I can’t admire any of that.
That’s not to say this isn’t a good book. It’s Anne Mather after all, and she’s always excellent value. The hero just seemed so far from Love’s Young Dream that it was rather unpleasant. Older men are at least supposed to be rich, powerful, devastatingly sexy and a bit of a rake. Not rude, ugly, hairy apes. I was reminded of the awful “swarthy Welshman” hero in Jilly Cooper’s Octavia.
Then there’s this endless faff about how she can’t be seen “at his place” in case of Village Gossip. So it’s okay for her father’s friend to drive 200 miles to pick her up from the airport, with the two of them alone in his car that whole time. But the minute they’re back in Llandrindol-Y-Cwm it’s going to be a national scandal if they’re even seen speaking together?

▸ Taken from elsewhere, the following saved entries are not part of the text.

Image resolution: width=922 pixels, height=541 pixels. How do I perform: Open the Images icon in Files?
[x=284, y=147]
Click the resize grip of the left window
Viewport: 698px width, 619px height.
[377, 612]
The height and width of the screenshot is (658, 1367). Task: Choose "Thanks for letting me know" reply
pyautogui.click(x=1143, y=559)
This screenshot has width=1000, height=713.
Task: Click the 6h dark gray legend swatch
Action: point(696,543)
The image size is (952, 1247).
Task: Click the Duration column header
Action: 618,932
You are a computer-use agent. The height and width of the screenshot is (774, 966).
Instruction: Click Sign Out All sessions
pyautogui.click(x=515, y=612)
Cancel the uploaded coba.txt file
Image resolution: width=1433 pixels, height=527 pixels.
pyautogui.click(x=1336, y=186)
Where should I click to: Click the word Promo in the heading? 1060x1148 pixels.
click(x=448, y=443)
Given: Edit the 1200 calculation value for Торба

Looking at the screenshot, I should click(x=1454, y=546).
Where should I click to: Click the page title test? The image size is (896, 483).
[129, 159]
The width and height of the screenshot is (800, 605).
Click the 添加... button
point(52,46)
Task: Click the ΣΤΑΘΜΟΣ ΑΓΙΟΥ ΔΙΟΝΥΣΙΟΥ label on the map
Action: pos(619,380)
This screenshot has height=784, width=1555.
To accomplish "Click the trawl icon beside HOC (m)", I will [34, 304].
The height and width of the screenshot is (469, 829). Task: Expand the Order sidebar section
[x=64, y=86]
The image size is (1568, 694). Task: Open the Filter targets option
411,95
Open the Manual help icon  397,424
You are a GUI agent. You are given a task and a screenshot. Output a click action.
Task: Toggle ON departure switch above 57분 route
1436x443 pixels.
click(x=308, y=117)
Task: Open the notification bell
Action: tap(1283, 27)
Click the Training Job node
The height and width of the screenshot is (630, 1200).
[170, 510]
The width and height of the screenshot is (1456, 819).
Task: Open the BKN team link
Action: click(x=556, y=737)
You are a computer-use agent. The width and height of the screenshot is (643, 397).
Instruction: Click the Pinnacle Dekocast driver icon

“If anyone was to see my car parked outside here at this time of night with your father and Joanna away there would be plenty to talk about, wouldn’t there?”
Now this book is set in 1974. And in fairness, English villages – and doubtless Welsh villages too – could be pretty gossipy and priggish back then. One of my parents’ friends had a Readers’ Wives photo of herself published in a porn mag, and the village was so scandalised that they called a village meeting (how the hell did they find out about the photo, one might ask?) to discuss the problem. I’m not sure what they thought they’d do: chase her out with burning pitchforks?
Anyway, I digress. The point is that the mores here seemed a little over-the-top for the 1970s. A rather tantalising theme – that regrettably doesn’t go anywhere – is that Hywel is a lay preacher. But we don’t get any religious angst or defrocking or anything like that. It just makes him frankly rather staid and boring. Religiosity is only interesting in a Romance if we’re going to get some super-forbidden-priest-passion etc. And we don’t.
The whole outcome of this novel is also odd. Yes, it’s the 1970s, and there were still women who didn’t work/have careers. But Tamsyn’s obsession with housekeeping is not exactly aspirational, even for the era. (Hywel only married his first wife because “She was older than I was, and I needed a housekeeper.”) And despite throughout the whole novel being considered too young to even spend a night by herself in a house with the Grown-Ups away, she’s considered old enough to get married?
Tamsyn’s future looks absolutely bleak. Some hairy Welsh bloke with no money who’s old enough to be her dad, stuck in the Welsh Valleys, playing housekeeper.